Would you reproduce, without any alteration, the lines from the opening line of the entries through the line that has "Something not quite" in it?

Collection entries:
%%

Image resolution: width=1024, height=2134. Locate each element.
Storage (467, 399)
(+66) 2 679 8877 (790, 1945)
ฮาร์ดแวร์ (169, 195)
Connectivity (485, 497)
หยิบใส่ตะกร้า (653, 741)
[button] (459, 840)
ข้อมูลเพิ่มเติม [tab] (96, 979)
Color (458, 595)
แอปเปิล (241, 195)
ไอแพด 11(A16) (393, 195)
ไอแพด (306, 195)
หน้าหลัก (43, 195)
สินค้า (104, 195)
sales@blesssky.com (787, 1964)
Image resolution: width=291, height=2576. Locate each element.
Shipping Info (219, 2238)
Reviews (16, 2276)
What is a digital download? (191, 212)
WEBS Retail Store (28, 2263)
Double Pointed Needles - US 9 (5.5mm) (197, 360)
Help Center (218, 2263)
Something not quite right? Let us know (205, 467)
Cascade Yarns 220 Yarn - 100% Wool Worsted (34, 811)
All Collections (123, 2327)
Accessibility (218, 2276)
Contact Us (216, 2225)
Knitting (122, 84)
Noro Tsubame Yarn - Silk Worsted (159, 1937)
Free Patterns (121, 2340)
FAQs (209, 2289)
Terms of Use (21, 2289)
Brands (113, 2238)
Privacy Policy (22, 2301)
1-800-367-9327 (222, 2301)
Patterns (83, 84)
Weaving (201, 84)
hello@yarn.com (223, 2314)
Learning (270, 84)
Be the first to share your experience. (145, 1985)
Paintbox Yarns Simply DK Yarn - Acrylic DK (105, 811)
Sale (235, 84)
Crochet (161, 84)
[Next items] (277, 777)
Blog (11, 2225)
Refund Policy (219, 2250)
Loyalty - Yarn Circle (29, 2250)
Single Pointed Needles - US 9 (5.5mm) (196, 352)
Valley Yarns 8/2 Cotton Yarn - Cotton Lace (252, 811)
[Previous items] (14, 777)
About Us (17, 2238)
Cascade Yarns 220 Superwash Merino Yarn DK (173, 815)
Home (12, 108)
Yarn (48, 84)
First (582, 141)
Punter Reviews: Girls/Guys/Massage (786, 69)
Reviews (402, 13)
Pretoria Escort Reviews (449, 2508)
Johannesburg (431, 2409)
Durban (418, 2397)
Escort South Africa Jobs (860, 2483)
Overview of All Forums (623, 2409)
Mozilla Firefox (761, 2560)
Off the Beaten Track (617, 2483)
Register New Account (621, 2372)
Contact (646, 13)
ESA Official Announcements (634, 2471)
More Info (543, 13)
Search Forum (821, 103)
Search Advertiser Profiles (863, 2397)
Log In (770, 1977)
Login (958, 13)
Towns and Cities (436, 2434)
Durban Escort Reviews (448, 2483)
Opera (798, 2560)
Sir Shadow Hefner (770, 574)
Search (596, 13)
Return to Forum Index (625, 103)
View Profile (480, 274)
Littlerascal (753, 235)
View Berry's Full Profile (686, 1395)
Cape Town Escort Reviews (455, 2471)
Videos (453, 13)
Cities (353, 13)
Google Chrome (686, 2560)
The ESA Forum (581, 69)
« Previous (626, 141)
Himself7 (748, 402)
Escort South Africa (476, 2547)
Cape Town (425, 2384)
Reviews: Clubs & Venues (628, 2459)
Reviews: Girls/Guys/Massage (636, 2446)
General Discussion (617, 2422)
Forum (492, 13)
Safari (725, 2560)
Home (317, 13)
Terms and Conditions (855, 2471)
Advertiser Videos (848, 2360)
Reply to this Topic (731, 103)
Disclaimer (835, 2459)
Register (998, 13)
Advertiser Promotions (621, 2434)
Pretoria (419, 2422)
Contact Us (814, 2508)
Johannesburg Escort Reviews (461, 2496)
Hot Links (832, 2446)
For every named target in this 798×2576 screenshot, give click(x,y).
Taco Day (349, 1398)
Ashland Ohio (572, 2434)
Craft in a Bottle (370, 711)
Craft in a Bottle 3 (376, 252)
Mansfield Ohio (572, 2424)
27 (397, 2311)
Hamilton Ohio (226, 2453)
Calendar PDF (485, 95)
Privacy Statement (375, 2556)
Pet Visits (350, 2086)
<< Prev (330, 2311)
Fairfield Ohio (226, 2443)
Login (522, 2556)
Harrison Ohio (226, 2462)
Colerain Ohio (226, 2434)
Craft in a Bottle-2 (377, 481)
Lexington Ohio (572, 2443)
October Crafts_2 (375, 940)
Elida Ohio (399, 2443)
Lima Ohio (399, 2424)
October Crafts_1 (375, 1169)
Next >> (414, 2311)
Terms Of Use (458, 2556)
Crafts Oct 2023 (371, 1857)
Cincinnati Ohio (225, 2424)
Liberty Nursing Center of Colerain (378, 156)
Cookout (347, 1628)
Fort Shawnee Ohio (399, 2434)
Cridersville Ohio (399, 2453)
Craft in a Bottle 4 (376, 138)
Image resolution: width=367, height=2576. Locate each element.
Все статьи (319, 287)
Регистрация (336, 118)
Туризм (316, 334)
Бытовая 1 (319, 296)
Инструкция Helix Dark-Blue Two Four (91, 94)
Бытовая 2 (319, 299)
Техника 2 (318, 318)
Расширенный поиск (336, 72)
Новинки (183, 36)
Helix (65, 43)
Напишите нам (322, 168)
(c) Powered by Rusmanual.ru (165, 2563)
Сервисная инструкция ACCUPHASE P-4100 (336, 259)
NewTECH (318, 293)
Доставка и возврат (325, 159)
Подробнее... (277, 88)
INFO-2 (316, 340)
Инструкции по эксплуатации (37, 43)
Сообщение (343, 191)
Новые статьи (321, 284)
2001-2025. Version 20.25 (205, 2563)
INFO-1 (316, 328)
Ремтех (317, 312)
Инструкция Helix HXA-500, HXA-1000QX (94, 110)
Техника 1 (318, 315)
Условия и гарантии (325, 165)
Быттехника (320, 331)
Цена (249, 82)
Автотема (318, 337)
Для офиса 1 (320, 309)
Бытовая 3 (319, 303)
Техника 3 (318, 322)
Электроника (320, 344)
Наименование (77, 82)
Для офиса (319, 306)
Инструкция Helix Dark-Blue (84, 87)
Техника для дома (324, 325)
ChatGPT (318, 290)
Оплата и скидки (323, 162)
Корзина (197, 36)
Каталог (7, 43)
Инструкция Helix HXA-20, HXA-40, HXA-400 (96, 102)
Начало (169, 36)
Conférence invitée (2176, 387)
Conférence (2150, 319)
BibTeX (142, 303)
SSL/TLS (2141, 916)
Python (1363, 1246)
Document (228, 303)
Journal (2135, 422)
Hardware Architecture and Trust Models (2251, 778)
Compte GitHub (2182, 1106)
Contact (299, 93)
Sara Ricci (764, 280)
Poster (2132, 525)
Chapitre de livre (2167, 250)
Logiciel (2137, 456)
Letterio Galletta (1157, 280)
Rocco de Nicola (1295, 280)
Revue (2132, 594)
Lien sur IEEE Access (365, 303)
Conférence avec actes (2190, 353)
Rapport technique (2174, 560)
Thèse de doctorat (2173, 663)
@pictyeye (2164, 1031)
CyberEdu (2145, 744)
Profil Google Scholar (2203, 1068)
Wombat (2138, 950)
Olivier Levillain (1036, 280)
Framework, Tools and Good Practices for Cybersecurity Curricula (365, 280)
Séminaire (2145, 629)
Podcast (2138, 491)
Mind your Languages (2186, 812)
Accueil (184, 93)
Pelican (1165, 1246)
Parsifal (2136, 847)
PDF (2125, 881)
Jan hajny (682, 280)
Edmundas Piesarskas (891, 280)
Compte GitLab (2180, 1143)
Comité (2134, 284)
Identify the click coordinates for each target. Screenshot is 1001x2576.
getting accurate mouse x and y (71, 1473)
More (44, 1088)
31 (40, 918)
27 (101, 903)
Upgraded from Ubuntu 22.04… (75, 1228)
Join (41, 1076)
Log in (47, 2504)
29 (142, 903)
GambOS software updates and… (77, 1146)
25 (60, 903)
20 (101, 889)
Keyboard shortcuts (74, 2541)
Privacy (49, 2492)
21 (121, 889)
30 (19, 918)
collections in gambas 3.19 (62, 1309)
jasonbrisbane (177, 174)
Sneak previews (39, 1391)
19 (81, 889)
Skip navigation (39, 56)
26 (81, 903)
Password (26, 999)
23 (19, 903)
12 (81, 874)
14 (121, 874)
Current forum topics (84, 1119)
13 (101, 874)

%%

**FINISHED EXERCISE**
Image resolution: width=1024, height=2134. Locate each element.
Storage (467, 399)
(+66) 2 679 8877 (790, 1945)
ฮาร์ดแวร์ (169, 195)
Connectivity (485, 497)
หยิบใส่ตะกร้า (653, 741)
[button] (459, 840)
ข้อมูลเพิ่มเติม [tab] (96, 979)
Color (458, 595)
แอปเปิล (241, 195)
ไอแพด 11(A16) (393, 195)
ไอแพด (306, 195)
หน้าหลัก (43, 195)
สินค้า (104, 195)
sales@blesssky.com (787, 1964)
Image resolution: width=291, height=2576. Locate each element.
Shipping Info (219, 2238)
Reviews (16, 2276)
What is a digital download? (191, 212)
WEBS Retail Store (28, 2263)
Double Pointed Needles - US 9 (5.5mm) (197, 360)
Help Center (218, 2263)
Something not quite right? Let us know (205, 467)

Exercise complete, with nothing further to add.